_TASK BRIEF_
Every line of the material below in which "Costa" shows up is to be located and copied.

_SUPPLIED DATA_
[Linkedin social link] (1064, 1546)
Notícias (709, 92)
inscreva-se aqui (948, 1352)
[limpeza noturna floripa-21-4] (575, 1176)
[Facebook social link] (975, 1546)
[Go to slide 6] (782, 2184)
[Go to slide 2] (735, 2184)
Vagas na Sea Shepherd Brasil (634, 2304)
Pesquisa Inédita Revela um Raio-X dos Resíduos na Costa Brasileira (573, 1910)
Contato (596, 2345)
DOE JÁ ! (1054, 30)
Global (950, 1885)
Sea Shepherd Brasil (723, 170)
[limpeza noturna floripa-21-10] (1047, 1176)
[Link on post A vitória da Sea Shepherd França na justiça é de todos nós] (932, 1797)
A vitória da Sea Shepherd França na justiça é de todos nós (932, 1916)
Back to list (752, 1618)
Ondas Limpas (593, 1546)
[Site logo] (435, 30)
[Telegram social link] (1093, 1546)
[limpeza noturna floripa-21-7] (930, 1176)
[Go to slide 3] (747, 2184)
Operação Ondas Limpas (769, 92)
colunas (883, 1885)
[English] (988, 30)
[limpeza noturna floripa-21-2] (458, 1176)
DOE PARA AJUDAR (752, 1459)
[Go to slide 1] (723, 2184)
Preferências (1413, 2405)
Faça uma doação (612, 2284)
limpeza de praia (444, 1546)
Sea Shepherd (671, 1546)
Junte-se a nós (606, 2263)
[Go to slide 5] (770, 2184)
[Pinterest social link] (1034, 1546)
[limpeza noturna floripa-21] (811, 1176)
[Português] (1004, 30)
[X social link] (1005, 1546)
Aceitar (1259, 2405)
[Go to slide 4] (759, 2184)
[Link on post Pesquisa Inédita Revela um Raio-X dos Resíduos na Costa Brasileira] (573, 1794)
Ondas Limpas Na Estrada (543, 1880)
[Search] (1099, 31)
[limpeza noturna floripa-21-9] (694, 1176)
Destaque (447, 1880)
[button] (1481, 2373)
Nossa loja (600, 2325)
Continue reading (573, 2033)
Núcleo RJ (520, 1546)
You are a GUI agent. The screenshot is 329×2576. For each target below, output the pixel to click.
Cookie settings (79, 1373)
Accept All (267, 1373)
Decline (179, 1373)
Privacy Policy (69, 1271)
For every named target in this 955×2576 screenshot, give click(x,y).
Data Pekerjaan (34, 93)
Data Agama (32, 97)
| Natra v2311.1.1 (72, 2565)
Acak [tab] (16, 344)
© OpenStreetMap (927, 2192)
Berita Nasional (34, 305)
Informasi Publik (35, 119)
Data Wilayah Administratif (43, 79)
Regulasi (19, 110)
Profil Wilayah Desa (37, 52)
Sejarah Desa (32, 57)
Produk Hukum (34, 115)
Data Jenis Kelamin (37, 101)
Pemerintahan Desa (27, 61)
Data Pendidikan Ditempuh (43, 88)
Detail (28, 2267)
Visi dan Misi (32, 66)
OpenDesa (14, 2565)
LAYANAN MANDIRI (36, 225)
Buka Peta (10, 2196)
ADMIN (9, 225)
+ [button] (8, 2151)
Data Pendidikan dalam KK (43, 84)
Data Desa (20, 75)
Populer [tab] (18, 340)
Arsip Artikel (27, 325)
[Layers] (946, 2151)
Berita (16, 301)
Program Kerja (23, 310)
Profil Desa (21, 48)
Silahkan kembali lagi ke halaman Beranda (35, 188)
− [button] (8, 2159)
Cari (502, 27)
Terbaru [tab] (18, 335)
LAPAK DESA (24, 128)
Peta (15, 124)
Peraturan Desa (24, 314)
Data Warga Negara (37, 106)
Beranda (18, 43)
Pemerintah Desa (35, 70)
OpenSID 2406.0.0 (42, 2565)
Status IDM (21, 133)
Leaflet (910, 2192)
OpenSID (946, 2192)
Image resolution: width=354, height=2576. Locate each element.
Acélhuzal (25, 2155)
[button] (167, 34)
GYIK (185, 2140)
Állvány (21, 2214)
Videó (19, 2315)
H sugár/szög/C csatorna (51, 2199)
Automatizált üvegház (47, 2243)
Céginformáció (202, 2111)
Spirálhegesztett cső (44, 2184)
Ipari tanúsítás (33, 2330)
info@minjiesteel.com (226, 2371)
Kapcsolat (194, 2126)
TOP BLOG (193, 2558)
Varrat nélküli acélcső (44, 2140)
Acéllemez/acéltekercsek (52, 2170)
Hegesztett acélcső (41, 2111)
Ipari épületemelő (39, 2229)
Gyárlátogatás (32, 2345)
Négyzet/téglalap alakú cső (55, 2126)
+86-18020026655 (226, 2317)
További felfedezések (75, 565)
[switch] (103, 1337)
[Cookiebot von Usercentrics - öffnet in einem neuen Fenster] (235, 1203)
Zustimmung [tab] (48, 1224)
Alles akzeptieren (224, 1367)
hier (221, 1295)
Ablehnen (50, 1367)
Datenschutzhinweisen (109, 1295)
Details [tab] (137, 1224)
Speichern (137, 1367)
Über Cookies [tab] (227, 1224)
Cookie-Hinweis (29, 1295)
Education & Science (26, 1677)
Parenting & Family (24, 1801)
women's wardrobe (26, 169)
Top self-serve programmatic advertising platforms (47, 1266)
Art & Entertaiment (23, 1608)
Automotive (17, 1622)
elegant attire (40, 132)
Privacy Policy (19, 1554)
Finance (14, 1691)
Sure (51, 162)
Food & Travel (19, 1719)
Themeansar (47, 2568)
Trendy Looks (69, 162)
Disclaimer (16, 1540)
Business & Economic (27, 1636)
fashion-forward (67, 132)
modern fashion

_ANSWER SECTION_
Pesquisa Inédita Revela um Raio-X dos Resíduos na Costa Brasileira (573, 1910)
[Link on post Pesquisa Inédita Revela um Raio-X dos Resíduos na Costa Brasileira] (573, 1794)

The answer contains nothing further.